Le regate: titolo all’americano Kilroy su Samba Pa Ti
Per i colori italiani è stato un Campionato che ha portato un importante argento iridato, grazie ad Achlle Onorato e il suo Mascalzone Latino jr. che per un attimo ha fatto sperare nel sorpasso dell’americano Samba Pa Ti, che si è dimostrato però fenomenale nell’ultima regata disputata sabato mattina con vento da nord. John Kilroy con l’olimpionico inglese Paul Goodison alla tattica e Jeff Reynolds a prua, non ha voluto lasciare dubbi sulla sua superiorità, andando a vincere l’ultima regata dopo un recupero epico di decine e decine di posizioni. Ha conquistato il titolo iridato con quell’importante distacco dimostrato già a metà campionato, infliggendo 16 punti ad Achille Onorato su Mascalzone Latino, ottimamente secondo con alla tattica l’altro olimpionico del 470 Malcom Page e precedendo un bravissimo Guido Maini su Monaco Racing Fleet, secondo nell’ultima regata e portatosi a soli 4 punti da Mascalzone Latino jr.

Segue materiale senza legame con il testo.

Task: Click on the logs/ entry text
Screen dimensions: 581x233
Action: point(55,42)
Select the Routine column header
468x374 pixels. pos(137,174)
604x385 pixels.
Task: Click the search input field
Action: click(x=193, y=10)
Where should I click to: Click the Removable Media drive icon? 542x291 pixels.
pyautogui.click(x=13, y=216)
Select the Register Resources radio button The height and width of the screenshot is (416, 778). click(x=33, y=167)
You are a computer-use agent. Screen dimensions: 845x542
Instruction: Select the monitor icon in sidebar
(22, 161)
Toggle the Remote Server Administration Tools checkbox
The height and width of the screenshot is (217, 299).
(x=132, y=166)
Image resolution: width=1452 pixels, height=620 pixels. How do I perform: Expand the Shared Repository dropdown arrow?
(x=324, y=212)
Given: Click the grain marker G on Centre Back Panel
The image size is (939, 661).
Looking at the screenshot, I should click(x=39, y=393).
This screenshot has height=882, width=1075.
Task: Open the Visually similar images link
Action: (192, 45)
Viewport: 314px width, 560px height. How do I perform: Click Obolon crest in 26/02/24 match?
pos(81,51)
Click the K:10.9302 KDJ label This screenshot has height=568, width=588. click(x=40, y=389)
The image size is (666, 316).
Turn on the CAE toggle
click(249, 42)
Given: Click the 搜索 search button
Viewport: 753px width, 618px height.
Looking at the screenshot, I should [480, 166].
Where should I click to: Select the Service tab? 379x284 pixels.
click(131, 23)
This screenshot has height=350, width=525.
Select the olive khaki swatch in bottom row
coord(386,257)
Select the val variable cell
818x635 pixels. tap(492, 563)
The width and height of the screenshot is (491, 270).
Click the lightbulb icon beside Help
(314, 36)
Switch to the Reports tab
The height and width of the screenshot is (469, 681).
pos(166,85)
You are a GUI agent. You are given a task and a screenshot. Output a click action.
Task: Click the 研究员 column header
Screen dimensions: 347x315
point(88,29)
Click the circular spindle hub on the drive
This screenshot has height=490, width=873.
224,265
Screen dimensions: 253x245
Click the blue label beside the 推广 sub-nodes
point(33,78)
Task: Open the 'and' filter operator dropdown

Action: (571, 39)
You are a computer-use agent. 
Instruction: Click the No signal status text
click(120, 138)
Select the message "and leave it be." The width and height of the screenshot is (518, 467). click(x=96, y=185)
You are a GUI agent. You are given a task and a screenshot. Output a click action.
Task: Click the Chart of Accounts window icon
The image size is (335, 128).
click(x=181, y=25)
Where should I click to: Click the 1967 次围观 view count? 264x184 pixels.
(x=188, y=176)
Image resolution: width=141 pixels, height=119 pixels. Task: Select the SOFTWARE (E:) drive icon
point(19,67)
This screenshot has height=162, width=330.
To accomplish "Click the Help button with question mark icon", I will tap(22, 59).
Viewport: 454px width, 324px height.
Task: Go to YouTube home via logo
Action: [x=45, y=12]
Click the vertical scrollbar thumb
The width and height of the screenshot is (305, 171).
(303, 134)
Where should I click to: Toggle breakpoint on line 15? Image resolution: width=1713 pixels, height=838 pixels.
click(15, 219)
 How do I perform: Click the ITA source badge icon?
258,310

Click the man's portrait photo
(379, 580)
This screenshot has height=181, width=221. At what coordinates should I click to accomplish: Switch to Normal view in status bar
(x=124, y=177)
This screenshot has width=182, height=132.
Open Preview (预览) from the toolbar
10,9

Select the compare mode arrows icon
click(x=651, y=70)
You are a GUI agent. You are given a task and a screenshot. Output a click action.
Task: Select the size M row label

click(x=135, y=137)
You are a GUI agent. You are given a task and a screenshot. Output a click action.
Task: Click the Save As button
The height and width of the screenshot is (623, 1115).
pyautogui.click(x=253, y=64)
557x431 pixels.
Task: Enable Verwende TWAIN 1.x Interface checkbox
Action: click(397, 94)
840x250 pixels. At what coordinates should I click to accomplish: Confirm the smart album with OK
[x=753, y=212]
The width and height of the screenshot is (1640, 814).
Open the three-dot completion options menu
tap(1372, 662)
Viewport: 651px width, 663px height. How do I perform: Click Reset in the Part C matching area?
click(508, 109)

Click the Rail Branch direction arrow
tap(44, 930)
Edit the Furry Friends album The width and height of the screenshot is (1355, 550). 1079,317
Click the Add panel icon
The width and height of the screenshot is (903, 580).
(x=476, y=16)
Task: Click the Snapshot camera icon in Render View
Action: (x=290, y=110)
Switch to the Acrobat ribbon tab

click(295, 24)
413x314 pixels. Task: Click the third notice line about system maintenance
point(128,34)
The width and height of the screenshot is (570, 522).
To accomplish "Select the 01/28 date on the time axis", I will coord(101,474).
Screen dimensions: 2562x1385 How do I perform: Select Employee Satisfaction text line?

Gran recupero del giapponese “Mamma Aiuto!” di Naofumi Kamei, finito quarto, spodestando così l’italiano Dario Levi che con Fremito d’Arja è sceso in sesta posizione. Primo equipaggio non professionista è rimasto Chimera di Marco Gambardella.

L’equipaggio locale di Claudio Dutto, con a prua il fragliotto della squadra agonistica Optimist Davide Duchi, ha guadagnato ulteriori posizioni in classifica concludendo ad un’onorevolissima dodicesima posizione.